→ Exercise directions
In the records below, begin at the line that contains "You are a GUI" and stop after the line that contains "(x=320, y=243)". Reproduce those lines, replacing "screenshot" with "capture" and leaving everything else unchanged.

→ Material
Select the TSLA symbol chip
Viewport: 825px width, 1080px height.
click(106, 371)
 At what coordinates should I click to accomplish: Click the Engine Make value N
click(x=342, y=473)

...

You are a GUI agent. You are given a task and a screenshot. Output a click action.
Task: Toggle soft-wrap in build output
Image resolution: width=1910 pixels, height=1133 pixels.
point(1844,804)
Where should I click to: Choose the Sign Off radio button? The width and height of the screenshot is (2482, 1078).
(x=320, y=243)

→ Written answer
You are a GUI agent. You are given a task and a capture. Output a click action.
Task: Toggle soft-wrap in build output
Image resolution: width=1910 pixels, height=1133 pixels.
point(1844,804)
Where should I click to: Choose the Sign Off radio button? The width and height of the capture is (2482, 1078).
(x=320, y=243)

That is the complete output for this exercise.